Release date: Monday, April 20, 2026 10:00:00 AM Eastern Daylight Time

NASA's Hubble Dazzles With Young Stars in Trifid Nebula



Actively forming stars are threaded throughout thick dust in this star-forming region.

Hubble is the most enduring space telescope the world has ever known. Many of its findings could not have been predicted when the concept for this telescope was proposed in 1946. Hubble provided the first confirmation that supermassive black holes exist, and that black holes are at the cores of almost all galaxies. This telescope was the first to confirm an atmosphere around a planet outside our solar system — and showed us the first images of asteroids with tails. It has observed a huge number of cosmic objects, from nearby stars and star-forming regions to more distant merging galaxies and galaxy clusters. Its extensive, precise observations are regularly referenced when astronomers calculate (and recalculate) the expansion rate of the universe itself. This great observatory is always “on” — Hubble takes new images and data daily.
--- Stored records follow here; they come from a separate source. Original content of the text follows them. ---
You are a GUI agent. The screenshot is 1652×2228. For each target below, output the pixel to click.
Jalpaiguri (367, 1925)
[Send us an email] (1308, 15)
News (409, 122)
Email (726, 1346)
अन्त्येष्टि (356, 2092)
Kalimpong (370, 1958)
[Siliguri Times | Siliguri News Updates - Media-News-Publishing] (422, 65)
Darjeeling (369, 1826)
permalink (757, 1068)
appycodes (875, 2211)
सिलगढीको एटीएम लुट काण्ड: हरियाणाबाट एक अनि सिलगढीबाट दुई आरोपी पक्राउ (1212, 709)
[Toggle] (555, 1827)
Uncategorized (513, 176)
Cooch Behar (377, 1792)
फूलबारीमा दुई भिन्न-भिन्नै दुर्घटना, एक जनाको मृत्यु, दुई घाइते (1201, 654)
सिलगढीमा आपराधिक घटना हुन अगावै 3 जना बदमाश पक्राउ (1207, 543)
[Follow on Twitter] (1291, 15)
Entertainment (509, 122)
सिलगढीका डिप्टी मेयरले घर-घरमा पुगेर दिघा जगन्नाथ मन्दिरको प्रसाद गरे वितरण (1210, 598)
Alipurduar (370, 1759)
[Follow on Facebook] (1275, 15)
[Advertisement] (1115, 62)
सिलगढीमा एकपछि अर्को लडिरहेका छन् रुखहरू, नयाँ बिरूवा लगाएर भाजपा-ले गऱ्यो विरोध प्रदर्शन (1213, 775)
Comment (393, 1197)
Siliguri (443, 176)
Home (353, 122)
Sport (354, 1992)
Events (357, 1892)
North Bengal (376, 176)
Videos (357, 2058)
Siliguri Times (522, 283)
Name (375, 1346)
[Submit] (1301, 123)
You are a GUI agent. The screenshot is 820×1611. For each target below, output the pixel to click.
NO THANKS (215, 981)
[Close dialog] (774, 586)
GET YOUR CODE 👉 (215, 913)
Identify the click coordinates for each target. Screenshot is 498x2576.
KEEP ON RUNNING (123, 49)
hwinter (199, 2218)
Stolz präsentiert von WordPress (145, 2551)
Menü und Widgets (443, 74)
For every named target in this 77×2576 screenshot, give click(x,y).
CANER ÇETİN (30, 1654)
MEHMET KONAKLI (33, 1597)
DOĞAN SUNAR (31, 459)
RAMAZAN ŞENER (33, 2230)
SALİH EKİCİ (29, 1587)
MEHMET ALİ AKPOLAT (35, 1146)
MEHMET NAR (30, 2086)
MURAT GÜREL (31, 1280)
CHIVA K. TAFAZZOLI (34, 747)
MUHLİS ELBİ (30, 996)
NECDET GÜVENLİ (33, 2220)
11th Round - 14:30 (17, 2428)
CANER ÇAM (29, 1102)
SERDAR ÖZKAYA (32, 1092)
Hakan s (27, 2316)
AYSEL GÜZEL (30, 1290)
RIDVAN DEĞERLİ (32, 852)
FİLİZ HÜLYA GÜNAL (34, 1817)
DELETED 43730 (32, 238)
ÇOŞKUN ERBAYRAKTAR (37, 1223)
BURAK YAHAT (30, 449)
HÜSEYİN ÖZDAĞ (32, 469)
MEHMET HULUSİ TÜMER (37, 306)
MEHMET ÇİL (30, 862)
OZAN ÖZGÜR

Its deeply detailed images capture ultraviolet, visible, and near-infrared light.

In honor of Hubble’s 36th anniversary, the telescope looked at a scene it first captured in 1997: A small portion of a star-forming region about 5,000 light-years away in the constellation Sagittarius, known as the Trifid Nebula. This before-and-after shows changes over incredibly short timescales — and instills a sense of awe and wonder about our ever-changing universe.